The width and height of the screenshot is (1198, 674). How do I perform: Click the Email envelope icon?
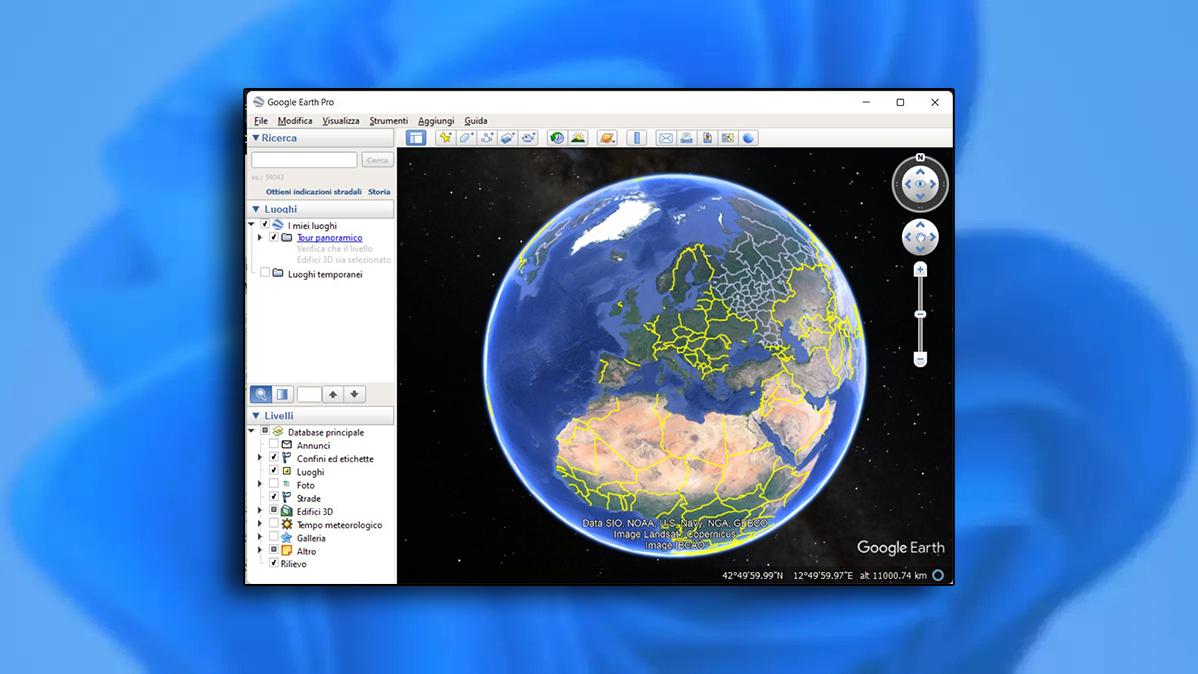[x=665, y=138]
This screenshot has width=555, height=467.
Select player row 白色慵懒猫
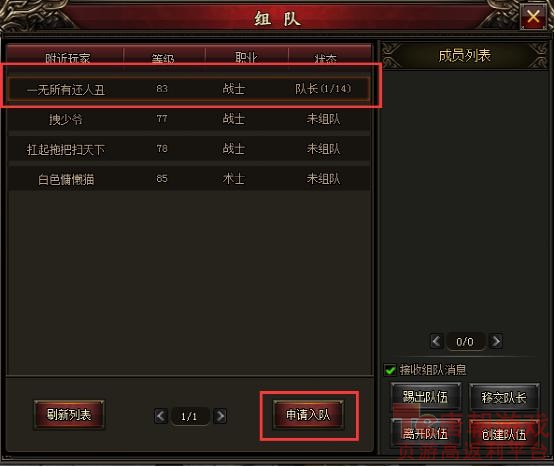tap(189, 179)
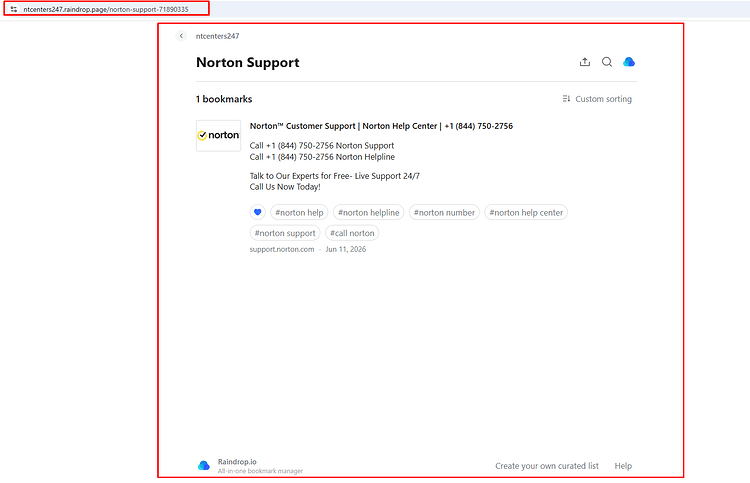
Task: Click Create your own curated list link
Action: pos(547,466)
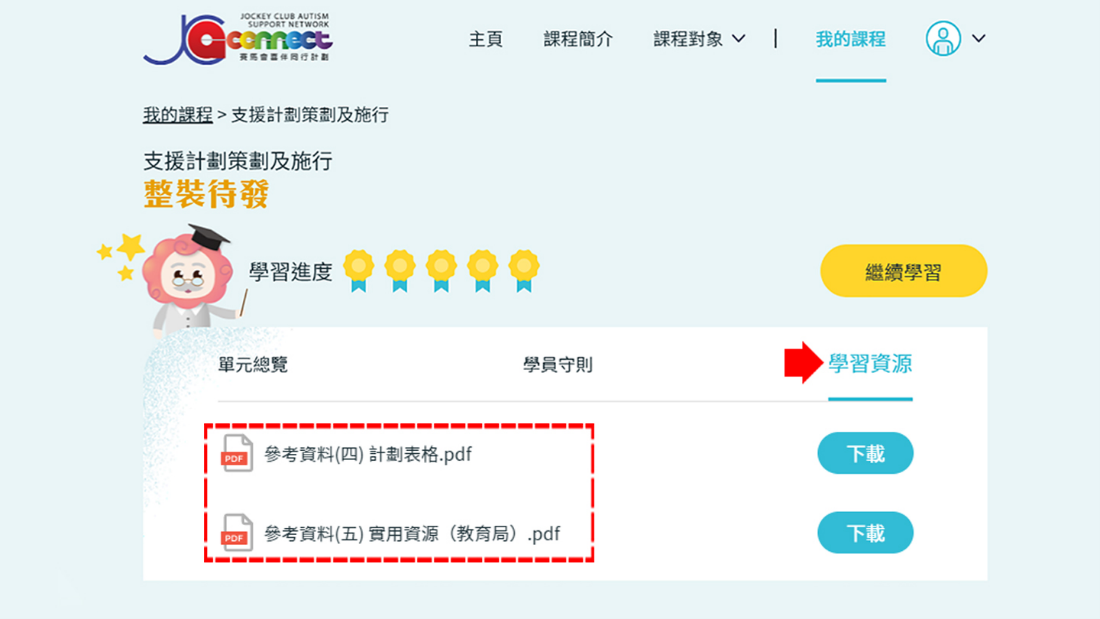Click the third progress medal badge
This screenshot has height=619, width=1100.
pos(441,271)
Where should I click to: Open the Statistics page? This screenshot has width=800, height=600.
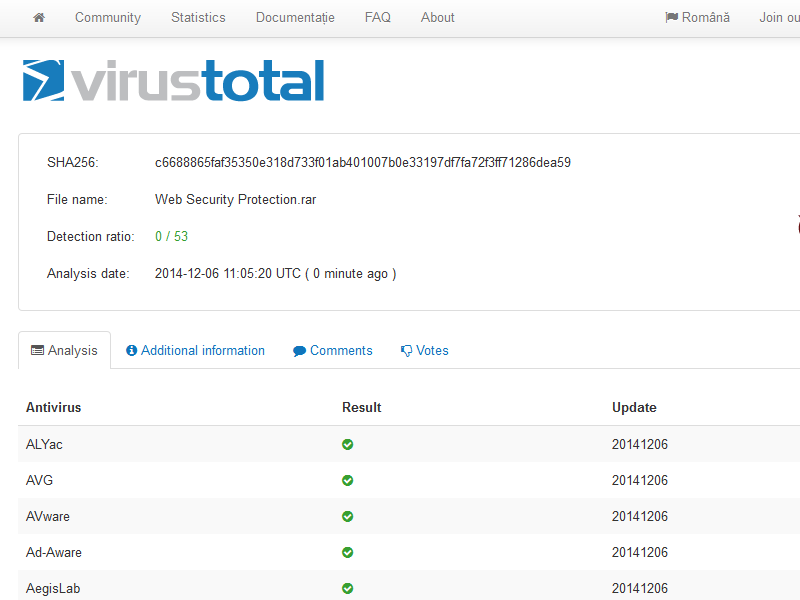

= = = =

Could you rewrite the entries above with "Statistics page" replaced by "Reports page" and everything else unchanged? Leave the pictures out.

> **Response below**:
The width and height of the screenshot is (1198, 674). How do I perform: Click the Email envelope icon?
[x=665, y=138]
This screenshot has width=555, height=467.
Select player row 白色慵懒猫
tap(189, 179)
Task: Click Create your own curated list link
Action: pos(547,466)
Click the third progress medal badge
This screenshot has height=619, width=1100.
pos(441,271)
Where should I click to: Open the Reports page? This screenshot has width=800, height=600.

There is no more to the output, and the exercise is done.